-------- Document text --------

Writer, Chinese American, daughter, artist, bird lover—all of these describe the incomparable Amy Tan. “The reason I’m a novelist is because I can never reduce anything down to a single word,” says the bestselling author whose debut novel The Joy Luck Club catapulted her to commercial and critical success in 1989.

But it’s more than the words that have made her a success. “A lot of what I write is emotion-based. I have to feel the story,” Tan said. “If I’ve written it well, the readers will feel the emotions too. And when they feel the emotions, they will find relevance in their own lives.”

The American Masters film Amy Tan: Unintended Memoir, which premiered at Sundance in February 2021, will air on Monday, May 3 at 9pm on GBH 2. The intimate portrait interweaves home movies and personal photographs, original interviews and animation to tell her story.

Born to Chinese immigrant parents in Oakland, California, in 1952, Tan rejected expectations that she become a doctor and concert pianist. A talented artist, she spent hours drawing, but her parents deemed it worthless fun. “When your parents punish you for something you were doing that you thought was good, what single word could capture all of those feelings? There is none. So what you have to do is write the story.”

When she was 15, her father and older brother both died of brain tumors within six months of each other. And it would be decades before Tan would come to fully understand how her mother’s self-destructive tendencies were rooted in watching her own mother kill herself after being forced into the former marital system of concubinage. This painful family history inspired her stories of women without the power to choose.

-------- Supplied information --------

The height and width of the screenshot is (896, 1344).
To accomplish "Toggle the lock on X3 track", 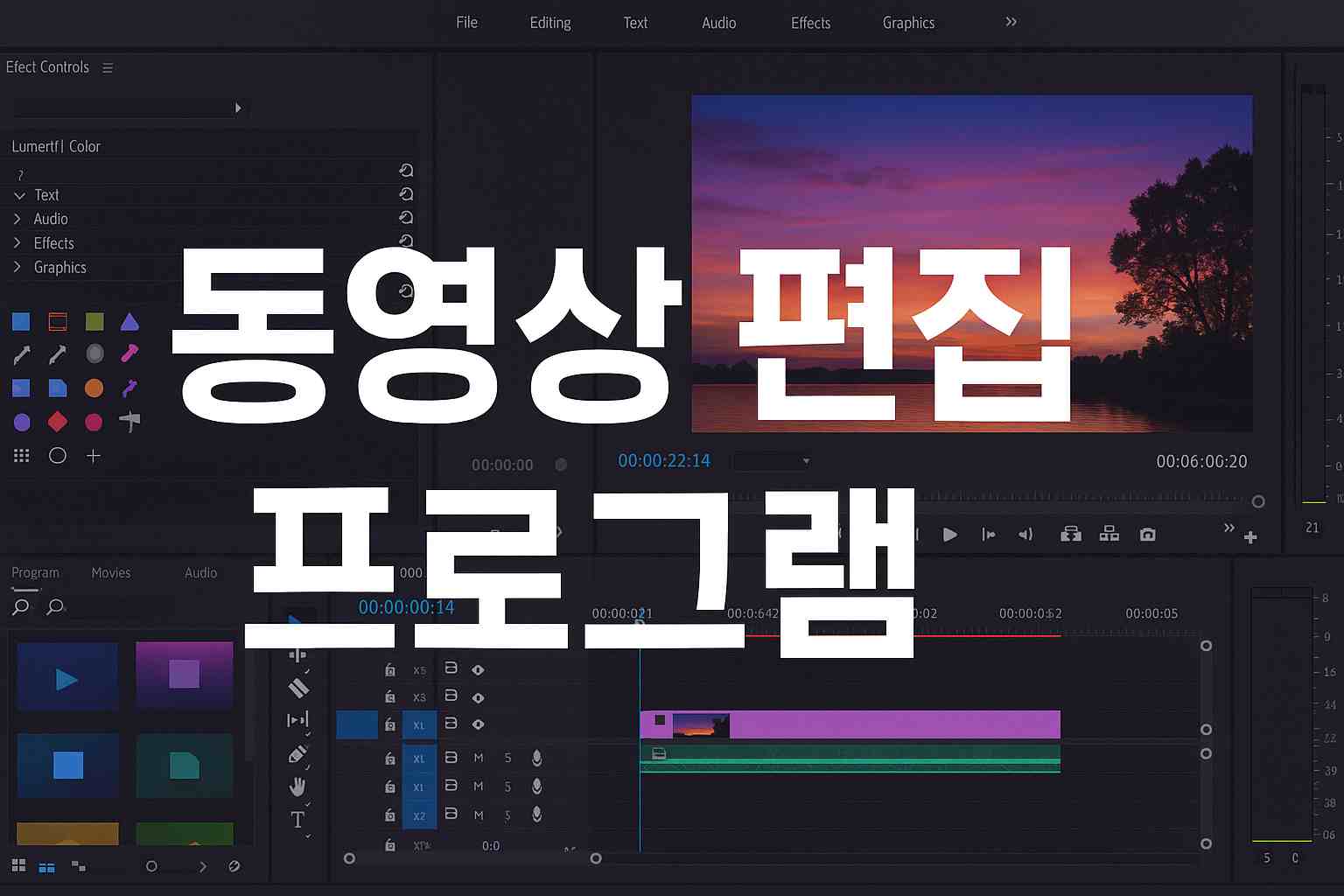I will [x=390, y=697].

--------
-------- Supplied information --------

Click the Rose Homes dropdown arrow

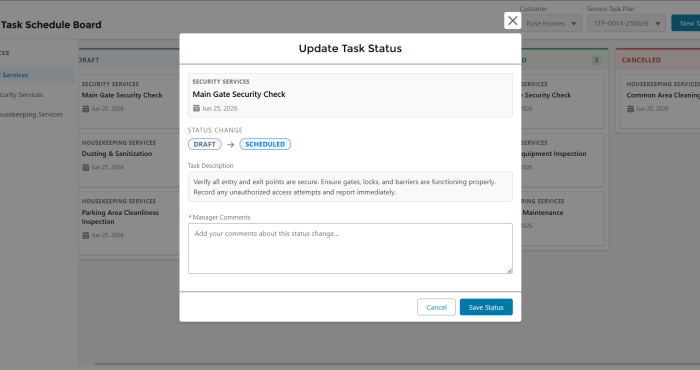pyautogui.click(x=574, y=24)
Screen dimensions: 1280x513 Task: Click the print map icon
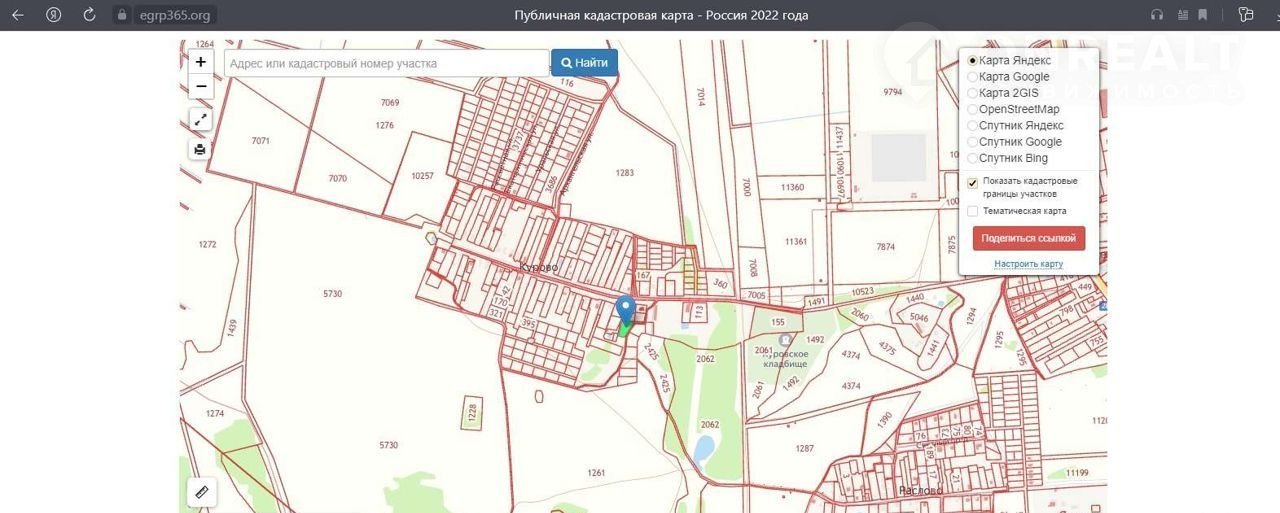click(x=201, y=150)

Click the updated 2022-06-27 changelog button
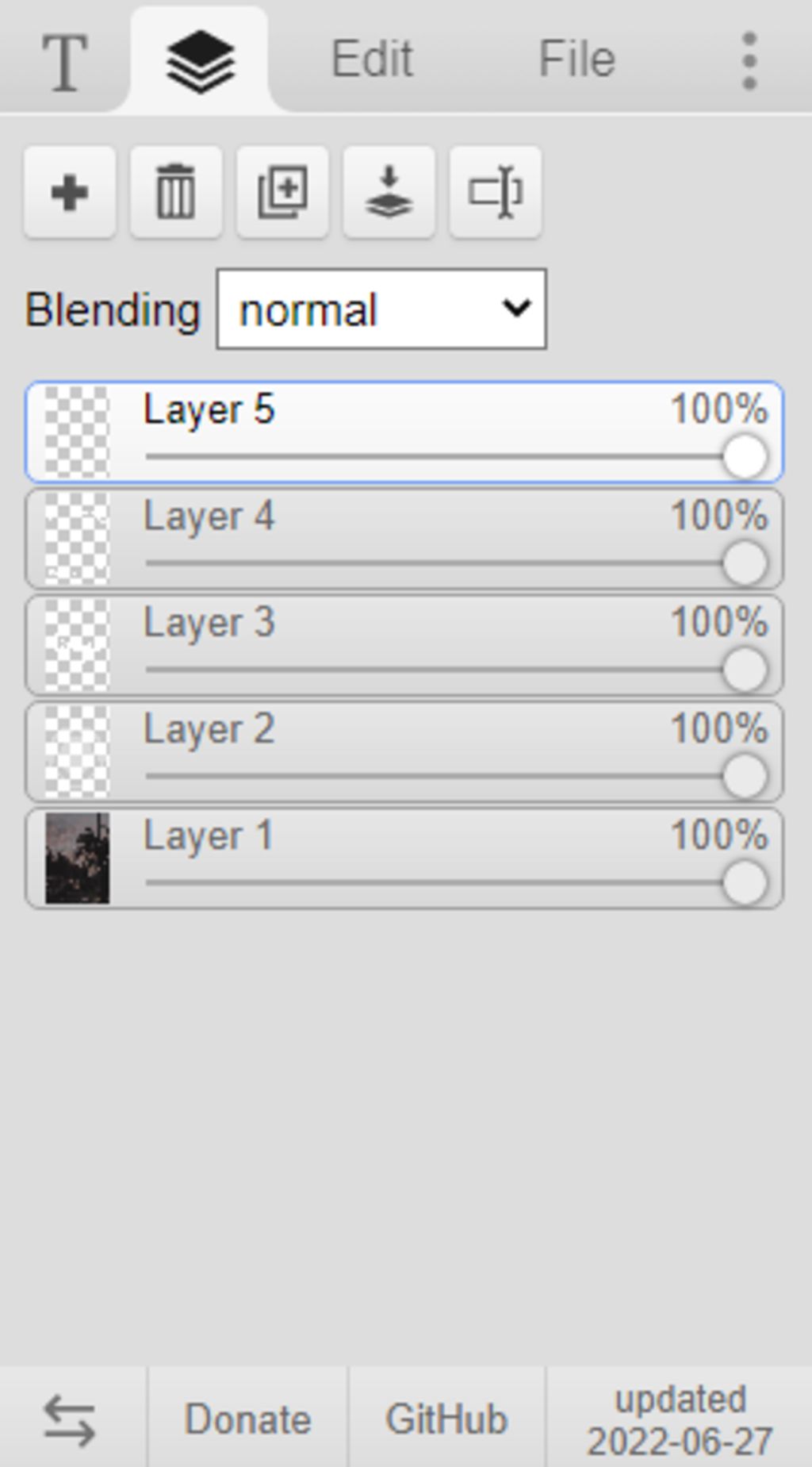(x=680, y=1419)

--------
-------- Supplied information --------

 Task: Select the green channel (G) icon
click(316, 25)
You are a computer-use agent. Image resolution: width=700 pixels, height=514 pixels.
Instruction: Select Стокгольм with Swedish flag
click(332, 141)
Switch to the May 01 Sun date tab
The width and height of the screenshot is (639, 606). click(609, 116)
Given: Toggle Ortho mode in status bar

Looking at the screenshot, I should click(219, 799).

--------

Assigned task
Carry on the piece about Amy Tan at the top of the page, picking up after its last sentence.

Written answer
Tan’s work made her a global icon for Asian Americans, but some have criticized her writing as a misrepresentation. Tan said she never intended to promote stereotypes. Rather, she was merely sharing what she personally experienced growing up in her own Chinese American family.

“I don’t blame people for saying, ‘That’s not who we are.’ I would be the first to agree with that absolutely,” she said. “We are not homogenous.”

Tan has spoken out against violence directed toward Asian Americans, saying that racism is not just hate. “It can also be a dismissive attitude toward any opinion you express or stubbornly held ignorance that does not allow for a respectful relationship.” But ignorance still carries a degree of responsibility. “We have to be willing to learn and understand,” she said.

With her novels, libretto, short stories and memoirs, Tan has earned a place among America’s most popular and influential writers. Recently, though, she has traded the limelight for the sunlight, enjoying her days watching and sketching birds.

After a full career, Tan said the real measure of success is the joy we can bring to others. “I have been successful in making my mother happy,” she said. “Those are the moments of true success.”

American Masters/Amy Tan: Unintended Memoir airs on May 3 at 9pm on GBH 2, May 4 at 12 pm on GBH 44 and May 9 at 2pm on GBH 2 and 9pm on GBH 44.